Zur Polizei gehen und den gerausamen Morden ein Ende setzen? Nein, das konnte sie nicht. Dafür war die Liebe zu den Neonazi-Uwes zu groß – die beiden hätten ihr im Falle einer Anzeige mit Selbstmord gedroht. „Sie waren meine Familie.“ Das diese zwei die Familien der anderen zerstörten und Frauen und Kindern ihre Ehemänner und Väter nahmen, das lag nicht in ihrer Hand.

Von den zahlreichen Handfeuerwaffen, die in ihrer Wohnung gefunden wurden, ganz zu schweigen von „Trophäen“ wie den Handschellen der ermordeten Polizistin, hatte die arme Zschäpe zu keinem Augenblick Kenntnis gehabt. Hier hatte sich der Weihnachtsmann offenbar im Haus geirrt. Auch ihre Fingerabdrücke auf den Zeitungsartikeln, die im Brandschutt der von ihr angezündeten Wohnung in Zwickau gefunden wurden, sind reines Versehen gewesen und bestimmt anderes zu erklären, genauso die Stadtpläne mit den ausgespähten Anschlagszielen, die ebenfalls in ihrer Wohnung gefunden wurden. Wahrscheinlich waren das nur Ziele für eine Fahrradtour, die rein zufällig genau dort hinführten, wo die Opfer aus nächster Nähe mit einem Kopfschuss brutal hingerichtet wurden. Das gute, brave Frauchen, wollte nur eins: Liebe.

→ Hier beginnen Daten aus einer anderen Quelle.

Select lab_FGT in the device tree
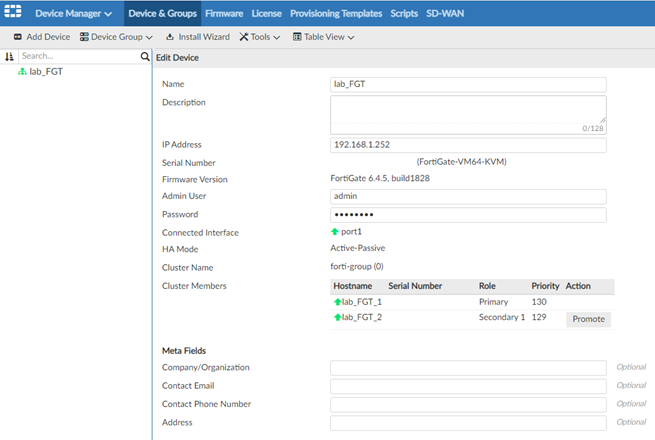Screen dimensions: 655x440 [46, 72]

Das Frauenbild der Fünfzigerjahre wurde beim NSU-Prozess wie eine prächtige Kutsche vor eine knallharte, neonazistische Realität geschoben. Zahlreiche Zeugen, die bisher ausgesagt hatten, hatten ein anderes Bild geliefert: Zschäpe war nicht die emotional abhängige Mitläuferin, die daheim nur Butterbrote schmierte und Kaffee aufsetzte.

Dieser Prozesstag in München war für die Opfer und deren Hinterbliebenen ein Schlag ins Gesicht. Vor allem nach Zschäpes fragwürdiger „aufrichtiger Entschuldigung“. „Ich fühle mich moralisch schuldig, dass ich zehn Morde und zwei Bombenanschläge nicht verhindern konnte“. Warum hatte sie dann die letzten 248 Gerichtstage geschwiegen? Warum sagt sie den Familien der Hinterbliebenen nichts, die sich mit den quälenden Fragen, warum ihre Liebesten sterben mussten, bis heute noch auseinandersetzen müssen? Ihre Entschuldigung ist höhnisch, ja sogar beschämend. „Ich bin selber ein Opfer“ zieht nicht.

Was auch immer beim NSU-Prozess vor Gericht gesagt wird, eine wird zur Aufklärung nichts beitragen: Beate Zschäpe.